Property Types
ObjectBox supports a variety of data types inside the stored objects including various list types and even special "flex" types for dynamic and schema-less data.
ObjectBox stores data as objects, which are instances of entity classes you define. Objects consist of properties, which are the individual fields that hold your data, like a user's name or age. This page covers the property types ObjectBox supports:
Standard types for single values of a fixed type
List/Vector types for collections of values of a fixed type
The flex type for dynamic and schema-less data
Standard Types
Standard types include boolean, integers, floating point types, string, and date types. These are the most common types you will use in typical applications.
Quick Reference
Boolean
Bool
1 byte
Integer (8-bit)
Byte
1 byte
Integer (16-bit)
Short
2 bytes
Integer (32-bit)
Int
4 bytes
Integer (64-bit)
Long
8 bytes
To-One Relation
Relation
8 bytes
Float (32-bit)
Float
4 bytes
Float (64-bit)
Double
8 bytes
Text Character
Char
2 bytes
String
String
UTF-8 bytes
Date (ms)
Date
8 bytes (long)
Date (ns)
DateNano
8 bytes (long)
Integers
ObjectBox supports all standard integer types, from 8-bit to 64-bit. Rule of thumb: use large enough integer types that are safe for your use case in the future. Use smaller types only if you are certain about the range of values as you cannot change the type of an existing property later.
Kotlin unsigned types (UByte, UShort, UInt, ULong) are also supported—they're stored as their signed equivalents.
Note: Dart just has int and does not differentiate between the integer types. You can still use ObjectBox types to pick the storage type and align with other languages (e.g. when using Sync).
Floating Point
Choose 32-bit floats for memory efficiency when ~7 digits of precision is enough. Use 64-bit doubles when you need ~15 digits.
Strings
Strings are stored as UTF-8 encoded bytes without a length limit.
Dates and Times
ObjectBox stores dates as 64-bit integers ("timestamps") representing time since the Unix epoch (January 1, 1970, 00:00:00 UTC). Choose your precision:
Milliseconds
Date (the default)
Most applications
Nanoseconds
DateNano
High-precision timestamps
Note: while DateNano values are always stored as nanoseconds, the actual precision of the values depends on the platform and programming language. For example, Dart uses only microsecond precision (the last three digits of the nanosecond are "truncated").
Proper UTC handling requires ObjectBox for Dart/Flutter 5.1 with the dateUtc and dateNanoUtc annotations. Prior versions do not support proper UTC handling. Please update and avoid the old date and dateNano annotations.
IDs and Relations
Every ObjectBox entity must have exactly one ID property of type Long (64-bit integer). See Entity Annotations for details.

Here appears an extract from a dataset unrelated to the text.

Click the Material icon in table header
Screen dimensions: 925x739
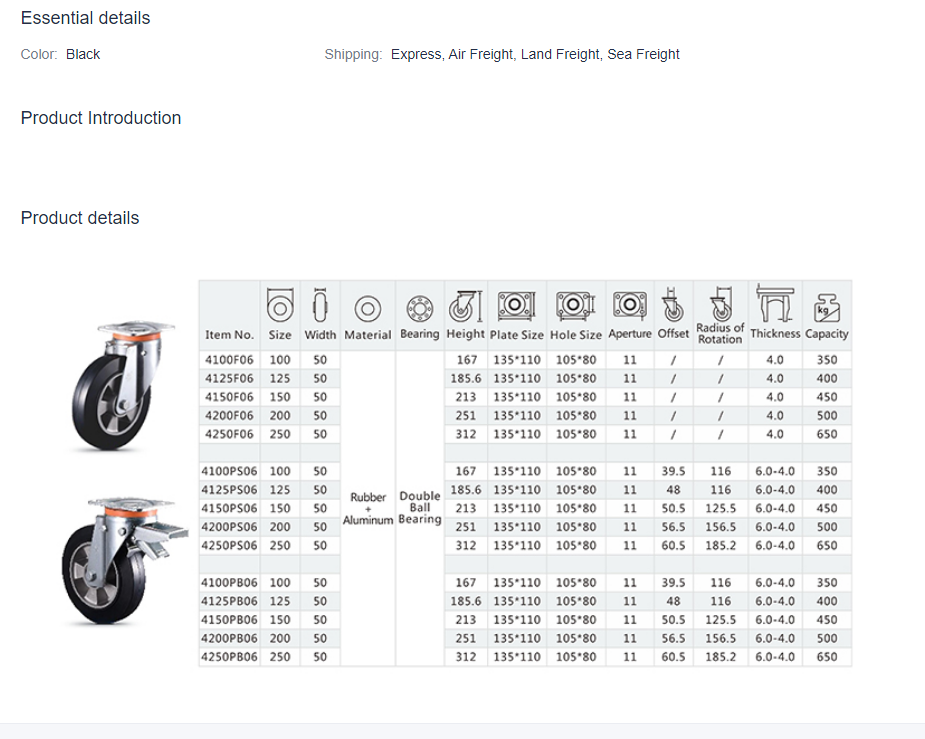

"Relation" is used for one of two relation types available in ObjectBox. It's a 64-bit integer that references the ID of another object. Depending on the programming language you use, it may translate to a "to-one" construct. See Relations for complete documentation.
Lists and Arrays
Store collections of values directly; no special tables or joins required. The internal type names are "vectors", but they may translate to lists or arrays in the programming language you use.
Quick Reference
BoolVector
Bool values (stored using one byte per value)
ByteVector
Byte values (8-bit integers), binary data, BLOB
ShortVector
Short values (16-bit integers)
CharVector
Char values (16-bit characters)
IntVector
Int values (32-bit integers)
LongVector
Long values (64-bit integers)
FloatVector
Float values (32-bit floating point)
DoubleVector
Double values (64-bit floating point)
StringVector
String values (UTF-8 encoded strings)
DateVector
Date values (64-bit timestamp)
DateNanoVector
DateNano values (high precision 64-bit timestamp)
Language Examples
Flex Properties
Flex properties can hold data values of various types, including complex structures, in a single property. They serve two main purposes:
Dynamic data: you want to process JSON-like data dynamically
Nested objects: as an alternative to relations, you can embed map-like data directly
See FlexObjectConverter for Java/Kotlin additional notes.
See FlexObjectConverter for Java/Kotlin additional notes.
Custom Types
If the existing property types do not fully cover your use case, check custom types and converters.